Course contents *
The electric power system: from producer to consumer – an historical overview and technical progress
Principles behind power transmission with high voltage alternating currents (HVAC) and high voltage direct currents (HVDC)
The design of a power system, required components, their principle function and design
Laws, regulations and standards behind a power system
Substations and switchyards
Komponenter: brytare, frånskiljare, reaktorer, kondensatorer, avledare, luftledningar, kablar, kraftelektronik, transformatorer (kraft och mät), generatorer, likriktare, FACTS, isolatorer, genomföringar etc.
Components: breakers, disconnectors, reactors, capacitors, surge arresters, overhead lines, cables, power electronics, transformers (power, measurement), generators, rectifiers, FACTS, insulators, bushing, etc.

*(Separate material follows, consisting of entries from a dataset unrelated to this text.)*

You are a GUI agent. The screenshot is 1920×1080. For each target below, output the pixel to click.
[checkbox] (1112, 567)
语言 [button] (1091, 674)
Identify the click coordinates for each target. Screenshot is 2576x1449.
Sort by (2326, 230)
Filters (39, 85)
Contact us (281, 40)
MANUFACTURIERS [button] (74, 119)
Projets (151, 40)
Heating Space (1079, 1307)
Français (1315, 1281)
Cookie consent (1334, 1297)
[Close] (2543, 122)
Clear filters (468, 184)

Insulation and isolators: Free air, GIS, solids etc.
Calculation models for transient conditions, connection/disconnection, lightning- and switching overvoltages, fault currents, oscillations and resonances
Intended learning outcomes *
After fulfilment of all course requirements, the student should be able to
- describe the puropose, need, principle function and design of different power components
- make mathematical models that can be used for calculation of:
- propagation of over-voltage transients in the power system.
- transient and stationary short-circuit currents and related induced overvoltages for different fault situations.
- transient overvoltages and currents in different connection/disconnection situations.
The models should be applicable on linear as well as non-linear systems and components, as for example treatment of surge arresters and magnetic cores.
- transient voltage distributions in components of distributed nature like transformer windings and cables.
- describe different type of neutral groundings
- describe different methods for overvoltage protection
- calculate different probabilities that a certain overvoltage cause breakdown (insulation coordination)
- understard which properties that has an impact on the reliability, availiability and life-time of the power components
- present an overview of possible stresses on power components and understand the relation between stresses, dimensioning (thermal, electrical, ambient and mechanical) and material selection.
One should know how the power components are affected by their surrounding environment and vice versa.
One should have some insight in the laws, regulations and standards that affects the design of a power system.
- discuss the most common mechanisms behind long-term ageing of power apparatuse and propose diagnostic methods that can be used in order to detect the ageing.